After discussing coordination failures and suggesting that the problem requires a government solution, Davi moves on to suggest another vague case in which regulation is called for: when “sophisticated” parties are dealing with “unsophisticated” parties. Davi suggests that there are “obvious” examples in which regulation is called for so that unsophisticated parties don’t get “screwed or even physically injured … even if [they] are not technically mislead[sic]“. This is an odd statement that obviously cannot mean what I think it means – that is, that the unsophisticated are signing up willingly and knowingly so that the sophisticated can cause them physical injury. Since that obviously cannot be the intended meaning, I’m left wondering exactly what the intended meaning is. But, let us suppose for the moment that the sophisticated are in a position to take advantage of the unsophisticated. The question then arises: will regulation actually help? Here, we have to ask how regulation is likely to be formed. One can easily make the argument for regulatory capture in this case. After all, regulation can only help because one party is significantly more powerful or knowledgeable than the other. So, who is likely to have a greater voice in forming regulation? I’d suggest that the sophisticated party will – and see very little reason to expect the opposite. So, from a purely practical standpoint, the question is: is it better to hand the abusive “sophisticated” parties the weapon of government, or is it better to make them operate without that weapon? I think the answer is obvious.

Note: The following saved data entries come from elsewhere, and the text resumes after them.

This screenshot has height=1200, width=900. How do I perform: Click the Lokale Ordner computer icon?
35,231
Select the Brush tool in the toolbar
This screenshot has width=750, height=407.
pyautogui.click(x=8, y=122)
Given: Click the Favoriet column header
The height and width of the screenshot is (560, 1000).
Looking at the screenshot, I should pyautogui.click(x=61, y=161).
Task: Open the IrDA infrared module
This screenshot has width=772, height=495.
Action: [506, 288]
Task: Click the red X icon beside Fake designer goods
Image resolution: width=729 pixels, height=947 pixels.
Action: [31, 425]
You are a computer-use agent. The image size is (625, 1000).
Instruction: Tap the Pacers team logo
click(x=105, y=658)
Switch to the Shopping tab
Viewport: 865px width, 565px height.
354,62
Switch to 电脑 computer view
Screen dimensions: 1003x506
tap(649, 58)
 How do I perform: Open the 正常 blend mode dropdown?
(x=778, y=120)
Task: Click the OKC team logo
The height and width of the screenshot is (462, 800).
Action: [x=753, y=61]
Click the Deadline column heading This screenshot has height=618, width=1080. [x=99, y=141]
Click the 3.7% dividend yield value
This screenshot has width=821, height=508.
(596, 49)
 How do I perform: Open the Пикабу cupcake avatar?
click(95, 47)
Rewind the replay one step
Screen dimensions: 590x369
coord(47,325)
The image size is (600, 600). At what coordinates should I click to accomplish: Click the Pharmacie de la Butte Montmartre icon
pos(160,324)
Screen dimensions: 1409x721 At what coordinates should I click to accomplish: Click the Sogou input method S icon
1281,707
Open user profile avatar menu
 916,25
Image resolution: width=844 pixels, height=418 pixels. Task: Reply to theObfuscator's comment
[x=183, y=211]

Davi himself notes that poor regulation is often worse than no regulation at all. As Bob Murphy has noted, it’s likely that the SEC actually encouraged fraud. It’s almost certain that Madoff’s scam would have come to an end had the SEC not given its tacit approval. One can come up with numerous examples of similar situations for other regulatory agencies. (The FDA regularly blocks effective treatments, yet we still end up with drug recalls. What gives? Maybe it’s that the FDA is actually working for the drug companies – who also exploit government protections to create intellectual monopoly – rather than working for the public good. You know, just maybe.)
In sum, Davi’s critique of the free market condemns it based on imaginary constructs, implicitly assumes that moderately creative solutions (solutions that are found all the time in reality) are impossible, acts as if government is the only possible enforcer of contracts (despite numerous real examples to the contrary), and acts as if bureaucracies can avoid regulatory capture (once again, despite experience that suggests that regulatory capture is a powerful force in reality).
Once we properly understand the problem we will reach a conclusion that should be quite familiar to mises.org readers: the market provides better solutions than government does, and getting government involved is likely to make things worse.